■ **STUDY TEXT**
%%

A Mayo Clinic study has shown evidence linking the biology of aging with idiopathic pulmonary fibrosis (IPF). Researchers believe that these findings, which appear today in Nature Communications, are the next step toward a possible therapy for individuals suffering from IPF.
“Idiopathic pulmonary fibrosis is a poorly understood disease, and its effects are devastating,” says Nathan LeBrasseur, Ph.D., director, Healthy Aging and Independent Living program, Mayo Clinic Robert and Arlene Kogod Center on Aging and senior author of this study. “Individuals with idiopathic pulmonary fibrosis express difficulty completing routine activities. There are currently no effective treatment options, and the disease leads to a dramatic decrease in health span and life span, with life expectancy after diagnosis between three to five years.”

%%

■ **PROVIDED INFORMATION**
%%

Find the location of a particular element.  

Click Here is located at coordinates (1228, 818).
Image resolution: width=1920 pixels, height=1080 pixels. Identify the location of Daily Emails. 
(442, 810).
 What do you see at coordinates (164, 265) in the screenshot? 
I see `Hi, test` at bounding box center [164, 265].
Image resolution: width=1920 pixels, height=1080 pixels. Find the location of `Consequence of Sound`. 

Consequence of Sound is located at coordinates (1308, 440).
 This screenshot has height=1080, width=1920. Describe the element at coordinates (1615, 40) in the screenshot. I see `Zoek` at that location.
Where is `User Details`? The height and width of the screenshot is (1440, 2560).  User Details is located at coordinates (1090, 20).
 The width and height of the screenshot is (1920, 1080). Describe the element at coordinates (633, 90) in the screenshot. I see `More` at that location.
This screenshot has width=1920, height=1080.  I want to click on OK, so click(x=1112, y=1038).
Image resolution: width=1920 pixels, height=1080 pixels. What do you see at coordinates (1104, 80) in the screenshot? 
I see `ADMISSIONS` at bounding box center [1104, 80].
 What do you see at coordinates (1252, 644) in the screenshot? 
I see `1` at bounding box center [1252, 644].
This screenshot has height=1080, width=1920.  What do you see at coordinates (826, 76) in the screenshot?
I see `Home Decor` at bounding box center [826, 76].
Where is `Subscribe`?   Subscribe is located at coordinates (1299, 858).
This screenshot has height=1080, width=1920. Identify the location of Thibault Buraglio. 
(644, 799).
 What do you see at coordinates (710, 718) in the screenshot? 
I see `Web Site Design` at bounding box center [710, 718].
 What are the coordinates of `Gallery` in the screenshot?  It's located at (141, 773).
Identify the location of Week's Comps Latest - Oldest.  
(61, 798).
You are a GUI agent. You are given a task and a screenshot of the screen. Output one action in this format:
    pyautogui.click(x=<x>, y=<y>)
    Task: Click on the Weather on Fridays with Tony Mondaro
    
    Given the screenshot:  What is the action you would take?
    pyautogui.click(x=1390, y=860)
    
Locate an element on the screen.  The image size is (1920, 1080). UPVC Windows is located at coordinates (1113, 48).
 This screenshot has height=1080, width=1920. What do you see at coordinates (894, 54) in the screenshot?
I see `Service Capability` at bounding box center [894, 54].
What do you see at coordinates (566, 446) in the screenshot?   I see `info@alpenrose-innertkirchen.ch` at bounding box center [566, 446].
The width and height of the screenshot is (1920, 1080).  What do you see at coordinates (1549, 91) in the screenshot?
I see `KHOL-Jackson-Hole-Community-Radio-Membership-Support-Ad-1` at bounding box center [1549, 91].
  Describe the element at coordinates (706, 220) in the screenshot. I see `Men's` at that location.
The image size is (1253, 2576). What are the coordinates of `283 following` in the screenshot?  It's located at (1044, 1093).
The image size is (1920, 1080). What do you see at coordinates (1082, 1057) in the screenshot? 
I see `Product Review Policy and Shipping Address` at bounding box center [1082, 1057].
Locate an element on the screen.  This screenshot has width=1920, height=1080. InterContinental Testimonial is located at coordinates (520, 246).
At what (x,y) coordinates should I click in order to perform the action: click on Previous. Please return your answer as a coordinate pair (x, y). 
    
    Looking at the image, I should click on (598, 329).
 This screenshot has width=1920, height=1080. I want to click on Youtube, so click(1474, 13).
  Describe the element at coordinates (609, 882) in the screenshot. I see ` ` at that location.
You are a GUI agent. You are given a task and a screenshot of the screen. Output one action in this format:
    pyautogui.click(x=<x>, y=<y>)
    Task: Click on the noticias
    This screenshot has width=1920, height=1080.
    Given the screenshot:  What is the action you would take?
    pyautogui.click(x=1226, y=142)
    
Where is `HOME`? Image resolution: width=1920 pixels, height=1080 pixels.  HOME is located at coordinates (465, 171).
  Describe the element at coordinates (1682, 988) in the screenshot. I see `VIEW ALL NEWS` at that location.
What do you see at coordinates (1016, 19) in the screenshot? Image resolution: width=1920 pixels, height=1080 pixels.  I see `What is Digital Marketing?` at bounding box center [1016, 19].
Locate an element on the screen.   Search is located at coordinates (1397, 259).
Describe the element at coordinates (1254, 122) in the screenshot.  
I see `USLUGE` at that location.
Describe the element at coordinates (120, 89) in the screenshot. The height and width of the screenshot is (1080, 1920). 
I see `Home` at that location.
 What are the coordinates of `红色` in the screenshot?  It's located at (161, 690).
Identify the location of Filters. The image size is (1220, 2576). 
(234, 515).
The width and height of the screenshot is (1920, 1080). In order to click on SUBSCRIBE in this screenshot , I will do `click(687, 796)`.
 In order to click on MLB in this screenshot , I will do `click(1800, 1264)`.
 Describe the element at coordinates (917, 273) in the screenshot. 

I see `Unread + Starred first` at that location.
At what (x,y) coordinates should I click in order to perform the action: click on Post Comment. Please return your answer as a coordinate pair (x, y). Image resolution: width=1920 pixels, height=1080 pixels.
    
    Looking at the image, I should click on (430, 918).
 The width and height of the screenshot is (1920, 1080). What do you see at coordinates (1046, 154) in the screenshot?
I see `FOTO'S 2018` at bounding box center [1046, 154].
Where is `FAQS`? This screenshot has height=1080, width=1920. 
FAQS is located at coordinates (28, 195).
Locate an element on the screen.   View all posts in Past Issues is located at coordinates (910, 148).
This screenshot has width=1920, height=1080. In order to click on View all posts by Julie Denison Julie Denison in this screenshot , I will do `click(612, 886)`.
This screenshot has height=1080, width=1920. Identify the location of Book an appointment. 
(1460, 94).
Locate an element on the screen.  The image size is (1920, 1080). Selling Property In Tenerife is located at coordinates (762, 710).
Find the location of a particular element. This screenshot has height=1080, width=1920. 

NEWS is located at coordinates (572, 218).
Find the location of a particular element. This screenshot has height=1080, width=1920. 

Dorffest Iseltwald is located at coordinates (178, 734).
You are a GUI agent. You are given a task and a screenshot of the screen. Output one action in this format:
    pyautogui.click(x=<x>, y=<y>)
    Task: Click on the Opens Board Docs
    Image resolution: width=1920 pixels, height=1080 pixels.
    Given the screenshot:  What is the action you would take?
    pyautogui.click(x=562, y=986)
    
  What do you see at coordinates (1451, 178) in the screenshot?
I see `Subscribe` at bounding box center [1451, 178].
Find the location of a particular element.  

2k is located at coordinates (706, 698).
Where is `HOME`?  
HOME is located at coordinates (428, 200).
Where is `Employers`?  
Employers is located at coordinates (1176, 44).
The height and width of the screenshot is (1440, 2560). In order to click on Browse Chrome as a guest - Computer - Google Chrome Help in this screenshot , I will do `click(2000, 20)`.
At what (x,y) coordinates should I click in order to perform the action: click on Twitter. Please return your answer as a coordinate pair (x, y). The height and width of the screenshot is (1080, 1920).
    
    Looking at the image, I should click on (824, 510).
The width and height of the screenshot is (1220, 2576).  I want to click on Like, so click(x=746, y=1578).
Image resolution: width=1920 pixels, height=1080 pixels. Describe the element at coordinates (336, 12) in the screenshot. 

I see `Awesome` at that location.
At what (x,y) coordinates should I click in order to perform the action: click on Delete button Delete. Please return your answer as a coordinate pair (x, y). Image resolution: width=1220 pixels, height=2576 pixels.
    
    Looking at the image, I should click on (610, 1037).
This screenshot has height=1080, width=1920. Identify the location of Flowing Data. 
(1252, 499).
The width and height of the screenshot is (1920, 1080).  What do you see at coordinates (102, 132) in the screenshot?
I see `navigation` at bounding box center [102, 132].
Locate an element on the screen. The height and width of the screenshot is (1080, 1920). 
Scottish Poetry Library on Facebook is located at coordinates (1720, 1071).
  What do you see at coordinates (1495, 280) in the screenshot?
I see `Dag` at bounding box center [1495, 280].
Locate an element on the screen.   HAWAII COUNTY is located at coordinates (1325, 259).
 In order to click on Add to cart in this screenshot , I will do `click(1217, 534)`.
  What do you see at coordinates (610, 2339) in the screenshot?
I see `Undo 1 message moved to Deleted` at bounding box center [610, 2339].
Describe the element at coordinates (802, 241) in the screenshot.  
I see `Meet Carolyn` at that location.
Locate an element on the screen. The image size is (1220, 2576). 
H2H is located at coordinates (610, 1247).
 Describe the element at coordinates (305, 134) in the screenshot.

%%

■ **WHAT IS BEING ASKED**
How would you render this sentence from the text on the Mayo Clinic pulmonary fibrosis study in Spanish: "Individuals with idiopathic pulmonary fibrosis express difficulty completing routine activities."?

■ **RESULT**
Las personas con fibrosis pulmonar idiopática manifiestan dificultad para realizar las actividades rutinarias.